* Passage shown
☆ ☆ ☆ ☆

2012 is going to be a huge year for films with a mixture of Oscar Friendly and Big-Budget Blockbusters to look forward to throughout the year. Therefore it is about this time, a year before most of the blockbusters grace our screen that the wave of teaser trailers amass in order to whet the appetites of film fans. Just to make sure everyone is aware, a teaser trailer is a small glimpse into the film without giving much away. It could contain little to no footage of the actual film and is used to alert the viewer to anticipate more trailers and footage coming in the following months. Their ambiguity usually is discussed again and again on fan forums to try and get any lead about the movie. One of the best examples of this was the first trailer for Attack of the Clones. Although many were disappointed with The Phantom Menace this trailer made fans crazy as they predicted what everything meant and how the story was going to play out. So much so that people would pay their admission for a different film just to see the trailer and then leave. This is opposed to the theatrical trailer which is the more traditional trailer that would be seen at the cinema, they are about two or three minutes long and contain footage of the finished film in the order of a faint narrative to get people wanting to watch the film.
In the past few weeks there have been a few trailers to grace the cinema, internet and comic conventions. This includes The Dark Knight Rises which is a perfect example of a teaser trailer. There is not much footage from the film only giving a few glimpses at shots so that one could not acquire the narrative at this stage. These shots however are enough to garner excitement and anticipation. People are aware from this that the film is coming and thereby preparing themselves for more footage. Another example of teasing the audience is with The Avengers advertising campaign. First, the only thing to come from the film was a picture of four chairs belonging to the superheroes of the movie. Next were a few pieces of artwork shown off at Comic-Con before a short trailer with no footage of the actual film. There is only a voiceover from Nick Fury (Samuel L. Jackson) and the Avengers sign. Since Cloverfield wowed everybody with its marketing campaign and the advent of viral marketing, this teasing of the audience is usually how films are now advertised. A huge buzz is created through the snippets of information that is gathered before the theatrical trailer where fans can eventually see the film taking shape. The fact that at this stage there is usually very little footage available because the movies are still in production or need to go through post-production is why audiences can only be teased.

☆ ☆ ☆ ☆

* Listed entries
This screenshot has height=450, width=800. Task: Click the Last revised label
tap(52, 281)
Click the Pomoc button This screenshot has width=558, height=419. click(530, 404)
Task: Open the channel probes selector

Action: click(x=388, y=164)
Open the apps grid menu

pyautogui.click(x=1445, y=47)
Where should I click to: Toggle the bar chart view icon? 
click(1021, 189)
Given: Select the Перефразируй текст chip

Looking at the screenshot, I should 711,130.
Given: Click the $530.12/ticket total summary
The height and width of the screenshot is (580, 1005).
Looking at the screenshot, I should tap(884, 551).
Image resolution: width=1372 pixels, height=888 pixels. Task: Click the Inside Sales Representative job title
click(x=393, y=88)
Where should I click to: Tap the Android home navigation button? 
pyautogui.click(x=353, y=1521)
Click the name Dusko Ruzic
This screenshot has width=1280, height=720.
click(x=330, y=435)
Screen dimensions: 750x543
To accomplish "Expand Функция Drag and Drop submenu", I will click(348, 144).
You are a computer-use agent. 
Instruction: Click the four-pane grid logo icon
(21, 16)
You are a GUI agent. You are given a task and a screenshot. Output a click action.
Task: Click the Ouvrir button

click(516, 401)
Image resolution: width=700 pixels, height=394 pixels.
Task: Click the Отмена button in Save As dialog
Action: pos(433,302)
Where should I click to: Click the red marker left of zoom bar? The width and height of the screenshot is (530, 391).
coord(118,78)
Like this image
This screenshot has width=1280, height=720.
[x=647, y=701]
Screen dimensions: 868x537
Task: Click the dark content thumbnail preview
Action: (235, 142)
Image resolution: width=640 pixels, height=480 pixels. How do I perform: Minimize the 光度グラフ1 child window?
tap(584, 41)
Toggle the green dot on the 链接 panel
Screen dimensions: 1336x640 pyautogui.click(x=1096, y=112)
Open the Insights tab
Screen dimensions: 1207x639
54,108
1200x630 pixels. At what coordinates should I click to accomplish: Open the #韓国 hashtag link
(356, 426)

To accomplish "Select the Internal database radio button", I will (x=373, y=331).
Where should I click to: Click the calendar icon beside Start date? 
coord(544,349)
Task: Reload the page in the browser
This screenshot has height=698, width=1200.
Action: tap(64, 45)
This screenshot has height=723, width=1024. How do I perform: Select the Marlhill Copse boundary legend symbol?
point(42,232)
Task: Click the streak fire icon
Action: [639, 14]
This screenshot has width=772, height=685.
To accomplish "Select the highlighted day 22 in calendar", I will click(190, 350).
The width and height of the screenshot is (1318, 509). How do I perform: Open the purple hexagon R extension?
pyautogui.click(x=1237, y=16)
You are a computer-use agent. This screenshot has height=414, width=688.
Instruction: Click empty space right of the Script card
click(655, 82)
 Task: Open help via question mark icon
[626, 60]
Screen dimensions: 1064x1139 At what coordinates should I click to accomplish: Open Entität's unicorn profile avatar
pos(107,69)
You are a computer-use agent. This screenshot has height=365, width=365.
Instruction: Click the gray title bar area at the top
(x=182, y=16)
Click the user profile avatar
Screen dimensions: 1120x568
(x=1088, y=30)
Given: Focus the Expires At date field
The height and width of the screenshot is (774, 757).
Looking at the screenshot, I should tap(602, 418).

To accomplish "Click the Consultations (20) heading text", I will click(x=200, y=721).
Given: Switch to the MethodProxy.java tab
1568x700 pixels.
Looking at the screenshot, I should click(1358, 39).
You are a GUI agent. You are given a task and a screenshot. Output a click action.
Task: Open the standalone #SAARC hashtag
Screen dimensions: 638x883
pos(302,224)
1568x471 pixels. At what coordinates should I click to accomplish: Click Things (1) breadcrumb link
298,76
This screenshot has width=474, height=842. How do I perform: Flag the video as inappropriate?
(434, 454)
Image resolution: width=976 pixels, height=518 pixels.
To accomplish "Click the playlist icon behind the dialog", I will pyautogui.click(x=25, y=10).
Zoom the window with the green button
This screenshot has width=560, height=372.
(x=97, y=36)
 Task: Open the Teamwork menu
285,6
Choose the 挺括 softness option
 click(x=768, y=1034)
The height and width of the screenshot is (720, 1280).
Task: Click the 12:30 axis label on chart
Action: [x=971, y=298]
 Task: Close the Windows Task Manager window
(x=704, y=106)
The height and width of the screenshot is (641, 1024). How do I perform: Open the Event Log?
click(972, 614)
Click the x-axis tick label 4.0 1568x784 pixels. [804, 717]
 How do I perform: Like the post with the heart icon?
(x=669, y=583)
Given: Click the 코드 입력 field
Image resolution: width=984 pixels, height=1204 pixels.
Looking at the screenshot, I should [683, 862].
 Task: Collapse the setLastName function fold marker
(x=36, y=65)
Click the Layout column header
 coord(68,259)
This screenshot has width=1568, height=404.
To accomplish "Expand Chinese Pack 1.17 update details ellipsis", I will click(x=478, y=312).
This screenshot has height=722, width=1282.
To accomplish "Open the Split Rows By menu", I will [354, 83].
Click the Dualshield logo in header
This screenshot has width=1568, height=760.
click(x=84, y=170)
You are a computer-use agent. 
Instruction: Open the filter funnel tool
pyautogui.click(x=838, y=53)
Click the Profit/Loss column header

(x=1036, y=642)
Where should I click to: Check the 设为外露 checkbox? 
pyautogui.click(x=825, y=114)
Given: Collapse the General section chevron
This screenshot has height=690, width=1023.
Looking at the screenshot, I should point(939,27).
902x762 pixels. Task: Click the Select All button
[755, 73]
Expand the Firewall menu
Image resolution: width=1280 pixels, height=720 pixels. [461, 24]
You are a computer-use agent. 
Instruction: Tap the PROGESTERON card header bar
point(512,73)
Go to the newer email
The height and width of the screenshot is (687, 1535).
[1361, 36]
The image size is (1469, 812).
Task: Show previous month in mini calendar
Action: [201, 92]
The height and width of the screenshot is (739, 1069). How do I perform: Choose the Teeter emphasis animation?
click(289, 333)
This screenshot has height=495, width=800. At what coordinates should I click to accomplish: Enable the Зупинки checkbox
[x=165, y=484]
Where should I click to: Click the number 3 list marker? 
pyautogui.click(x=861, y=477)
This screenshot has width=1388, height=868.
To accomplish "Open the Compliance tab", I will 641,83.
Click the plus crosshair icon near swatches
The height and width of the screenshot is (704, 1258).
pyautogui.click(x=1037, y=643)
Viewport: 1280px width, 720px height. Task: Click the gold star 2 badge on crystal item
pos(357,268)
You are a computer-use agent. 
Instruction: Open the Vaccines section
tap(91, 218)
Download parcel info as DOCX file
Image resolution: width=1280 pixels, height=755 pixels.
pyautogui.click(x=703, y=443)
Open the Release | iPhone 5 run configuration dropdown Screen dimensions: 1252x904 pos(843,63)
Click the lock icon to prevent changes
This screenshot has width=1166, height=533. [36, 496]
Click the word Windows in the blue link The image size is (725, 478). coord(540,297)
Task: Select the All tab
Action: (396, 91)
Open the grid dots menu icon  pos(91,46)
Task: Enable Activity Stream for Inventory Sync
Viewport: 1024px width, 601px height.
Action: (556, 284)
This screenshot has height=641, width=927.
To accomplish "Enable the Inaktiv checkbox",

☆ ☆ ☆ ☆

* Exercise instructions
- A) Answer these from the article on teaser trailers, one answer per line, marked the same way:
(i) About how long is a theatrical trailer?
(ii) Which film's first trailer is given as one of the best examples of a teaser?
(iii) What was the first thing to come from The Avengers?
- B) Translate this sentence from the article on teaser trailers into Spanish: "Next were a few pieces of artwork shown off at Comic-Con before a short trailer with no footage of the actual film."
- C) Please carry on the article on teaser trailers from its final sentence.

* Answers to the exercise
- A)
(i) About two or three minutes.
(ii) Attack of the Clones.
(iii) A picture of four chairs belonging to the superheroes of the movie.

- B) Después llegaron algunas ilustraciones exhibidas en la Comic-Con, antes de un breve tráiler sin imágenes de la película en sí.

- C)
The point of all this trailer talk is that The Amazing Spiderman has gone against everything that its fellow superhero movies have done. As opposed to relinquishing small pieces of information every so often it has done what must be considered a theatrical trailer a almost a year before its release. It is a very strange tactic from the marketing team behind Spiderman and could be deemed as giving away too much too early and killing any buzz for fans who like to debate rumours and different narrative possibilities. Everyone already knows that Peter Parker (Andrew Garfield) will be spending most of the time through high school with Gwen Stacey (Emma Stone) as his love interest. Everyone also knows that Rhys Ifans is Dr Curt Connors and therefore know the chief villain will be The Lizard. Everything seems to be revealed too early as opposed to the Avengers where nobody even knows who the villain is. Although the trailer looks good and there’s an excitement about what different approach they are going to take from Sam Raimi’s films having the trailer a year before just leaves audiences playing the waiting game and unless something amazing comes out of the future trailers people may be a little disappointed that everything was revealed so quickly.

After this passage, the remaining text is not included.